--- Study material Enclosed Below ---

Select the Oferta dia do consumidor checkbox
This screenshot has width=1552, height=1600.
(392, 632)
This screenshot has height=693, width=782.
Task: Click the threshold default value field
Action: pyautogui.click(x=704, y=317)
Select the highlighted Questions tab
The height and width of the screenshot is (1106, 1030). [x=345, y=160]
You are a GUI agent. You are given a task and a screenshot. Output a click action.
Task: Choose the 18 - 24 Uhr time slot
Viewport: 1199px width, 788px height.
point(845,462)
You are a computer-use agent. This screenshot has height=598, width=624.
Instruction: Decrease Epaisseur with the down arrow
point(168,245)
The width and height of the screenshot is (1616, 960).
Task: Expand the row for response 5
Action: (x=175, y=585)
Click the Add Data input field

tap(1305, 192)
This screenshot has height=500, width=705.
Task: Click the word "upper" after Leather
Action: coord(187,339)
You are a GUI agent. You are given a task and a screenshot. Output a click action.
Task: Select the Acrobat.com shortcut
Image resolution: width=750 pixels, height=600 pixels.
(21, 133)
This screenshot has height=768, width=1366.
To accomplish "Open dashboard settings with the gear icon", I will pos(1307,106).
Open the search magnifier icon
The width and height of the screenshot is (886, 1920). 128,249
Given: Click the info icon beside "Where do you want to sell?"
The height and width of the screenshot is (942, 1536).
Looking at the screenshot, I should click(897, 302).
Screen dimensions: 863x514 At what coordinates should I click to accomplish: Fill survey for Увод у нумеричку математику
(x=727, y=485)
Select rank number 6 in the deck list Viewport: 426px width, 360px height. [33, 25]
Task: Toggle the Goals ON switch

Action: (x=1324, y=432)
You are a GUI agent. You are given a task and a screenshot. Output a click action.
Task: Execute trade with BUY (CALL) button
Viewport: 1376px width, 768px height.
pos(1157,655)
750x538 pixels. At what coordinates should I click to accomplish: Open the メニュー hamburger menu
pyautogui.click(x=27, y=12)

--- End of Enclosed Study material ---

Once the line with "Task: Execute trade with BUY (CALL) button" is found, write out that line and every one after it through the last line of the records, exactly and with nothing else.

Task: Execute trade with BUY (CALL) button
Viewport: 1376px width, 768px height.
pos(1157,655)
750x538 pixels. At what coordinates should I click to accomplish: Open the メニュー hamburger menu
pyautogui.click(x=27, y=12)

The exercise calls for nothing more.